Plaintiff alleges in general terms that the statute should be tolled because Defendant fraudulently concealed its violations. (Compl. ¶ 65.) She does not allege, however, why she was unable to discover the violation for nine years. (See id. ¶ ¶ 61-65.) Accordingly, her pleading is insufficient to meet the notice pleading requirement of Federal Rule of Civil Procedure 8(a) or the particularity requirement of Rule 9(b) for alleging fraud. Without additional facts, Plaintiff cannot avail herself of equitable tolling. Accordingly, Defendant's motion to dismiss the RESPA claim for ¶ 2607 violations is GRANTED.
The Court next considers whether to grant leave to amend. See Schreiber Distrib. Co. v. Serv-Well Furniture Co., Inc., 806 F.2d 1393, 1401 (9th Cir. 2004). Leave to amend shall be freely given when justice so requires. Fed. R. Civ. P. 15(a)(2). "This policy is to be applied with extreme liberality." Eminence Capital, LLC v. Aspeon, Inc., 316 F.3d 1048, 1051 (9th Cir. 2003) (internal quotation marks and citation omitted). "In the absence of any apparent or declared reason — such as undue delay, bad faith or dilatory motive on the part of the movant, repeated failure to cure deficiencies by amendments previously allowed, undue prejudice to the opposing party by virtue of allowance of the amendment, futility of amendment, etc. — the leave sought should, as the rules require, be `freely given.'" Foman v. Davis, 371 U.S. 178, 182 (1962). Dismissal with prejudice and without leave to amend is not appropriate without an apparent or stated reason why leave should not be granted. Id. Because it may be possible for Plaintiff to allege sufficient facts to avail herself of equitable tolling, LEAVE TO AMEND IS GARANTED.
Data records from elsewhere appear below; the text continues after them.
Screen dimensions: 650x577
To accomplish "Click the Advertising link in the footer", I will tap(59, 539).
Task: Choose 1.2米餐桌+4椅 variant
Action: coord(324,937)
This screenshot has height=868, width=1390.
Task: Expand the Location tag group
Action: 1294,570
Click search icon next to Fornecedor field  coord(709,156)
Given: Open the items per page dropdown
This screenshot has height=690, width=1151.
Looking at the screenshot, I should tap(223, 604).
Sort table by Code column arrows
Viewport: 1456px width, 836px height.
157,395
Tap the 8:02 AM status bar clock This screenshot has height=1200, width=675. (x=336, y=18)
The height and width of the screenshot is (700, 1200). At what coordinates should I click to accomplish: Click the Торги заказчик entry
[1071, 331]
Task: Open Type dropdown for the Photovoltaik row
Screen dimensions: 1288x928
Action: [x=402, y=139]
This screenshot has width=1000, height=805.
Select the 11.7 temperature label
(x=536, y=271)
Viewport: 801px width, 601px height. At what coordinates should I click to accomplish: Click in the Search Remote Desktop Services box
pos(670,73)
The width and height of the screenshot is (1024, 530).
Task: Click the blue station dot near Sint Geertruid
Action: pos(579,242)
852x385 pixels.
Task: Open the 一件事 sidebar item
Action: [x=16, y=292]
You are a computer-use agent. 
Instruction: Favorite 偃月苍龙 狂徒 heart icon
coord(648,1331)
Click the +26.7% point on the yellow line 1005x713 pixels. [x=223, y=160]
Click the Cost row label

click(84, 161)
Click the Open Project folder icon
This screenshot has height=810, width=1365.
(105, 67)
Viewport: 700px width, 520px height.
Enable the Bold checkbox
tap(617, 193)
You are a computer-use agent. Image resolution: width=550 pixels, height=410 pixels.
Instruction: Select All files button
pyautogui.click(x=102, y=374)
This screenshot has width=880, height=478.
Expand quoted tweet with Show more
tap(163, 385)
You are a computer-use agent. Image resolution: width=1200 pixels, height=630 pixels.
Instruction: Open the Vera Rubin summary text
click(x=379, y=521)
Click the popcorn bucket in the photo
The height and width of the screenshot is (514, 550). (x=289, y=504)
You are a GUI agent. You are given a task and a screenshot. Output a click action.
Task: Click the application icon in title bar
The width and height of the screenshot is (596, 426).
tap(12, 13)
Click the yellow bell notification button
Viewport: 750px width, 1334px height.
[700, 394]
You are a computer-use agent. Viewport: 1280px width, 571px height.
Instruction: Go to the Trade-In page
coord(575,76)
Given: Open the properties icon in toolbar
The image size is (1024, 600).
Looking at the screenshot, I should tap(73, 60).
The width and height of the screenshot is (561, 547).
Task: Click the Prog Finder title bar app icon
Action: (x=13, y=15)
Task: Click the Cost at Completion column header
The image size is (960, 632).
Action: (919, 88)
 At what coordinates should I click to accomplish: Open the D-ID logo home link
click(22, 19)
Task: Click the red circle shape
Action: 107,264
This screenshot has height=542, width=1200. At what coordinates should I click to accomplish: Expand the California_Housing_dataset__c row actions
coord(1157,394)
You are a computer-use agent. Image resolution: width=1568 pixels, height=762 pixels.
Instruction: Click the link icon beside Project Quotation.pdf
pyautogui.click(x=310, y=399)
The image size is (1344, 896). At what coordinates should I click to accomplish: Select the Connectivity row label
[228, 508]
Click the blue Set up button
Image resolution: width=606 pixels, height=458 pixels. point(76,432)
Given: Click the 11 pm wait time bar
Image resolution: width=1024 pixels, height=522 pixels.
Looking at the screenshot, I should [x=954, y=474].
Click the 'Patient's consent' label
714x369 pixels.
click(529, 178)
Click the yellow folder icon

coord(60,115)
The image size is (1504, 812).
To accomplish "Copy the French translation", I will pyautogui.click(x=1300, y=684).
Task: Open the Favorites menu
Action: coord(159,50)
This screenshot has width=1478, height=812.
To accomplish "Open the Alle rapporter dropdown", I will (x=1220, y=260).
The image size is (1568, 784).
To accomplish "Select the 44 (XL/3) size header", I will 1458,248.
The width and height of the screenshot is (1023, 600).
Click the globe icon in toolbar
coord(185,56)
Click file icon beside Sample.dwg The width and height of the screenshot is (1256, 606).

Next, Defendant moves to dismiss Plaintiff's TILA claim as time barred. A one-year statute of limitations applies to claims for TILA violations. 15 U.S.C. ¶ 1640e. Plaintiff alleges that the violations occurred at the time of the loan transaction in 2006. She filed this lawsuit in June 2015. It therefore appears from the face of the complaint that, the TILA claim is time barred. Plaintiff argues the statute of limitations should be equitably tolled. (Compl. ¶ 74.)
"Equitable tolling is generally applied in situations `where the claimant has actively pursued his [or her] judicial remedies by filing a defective pleading during the statutory period, or where the complainant has been induced or tricked by his adversary's misconduct into allowing the filing deadline to pass.'" O'Donnell v. Vencor, Inc., 465 F.3d 1063, 1068 (9th Cir.2006). "Equitable tolling may be applied if, despite all due diligence, a plaintiff is unable to obtain vital information bearing on the existence of his [or her] claim. Santa Maria v. Pacific Bell, 202 F.3d 1170, 1178 (9th Cir.2000)(focus is on whether plaintiff's delay was excusable); overruled on other grounds by Socop-Gonzalez v. INS, 272 F.3d 1176, 1194-96 (9th Cir. 2001)(en banc). "If a reasonable plaintiff would not have known of the existence of a possible claim within the limitations period, then equitable tolling will serve to extend the statute of limitations for filing suit until the plaintiff can gather what information he needs." Id. at 1178. In the context of TILA damages, "the district courts ... can evaluate specific claims of fraudulent concealment and equitable tolling to determine if the general rule would be unjust or frustrate the purpose of the Act and adjust the limitations period accordingly." King, 784 F.2d at 915.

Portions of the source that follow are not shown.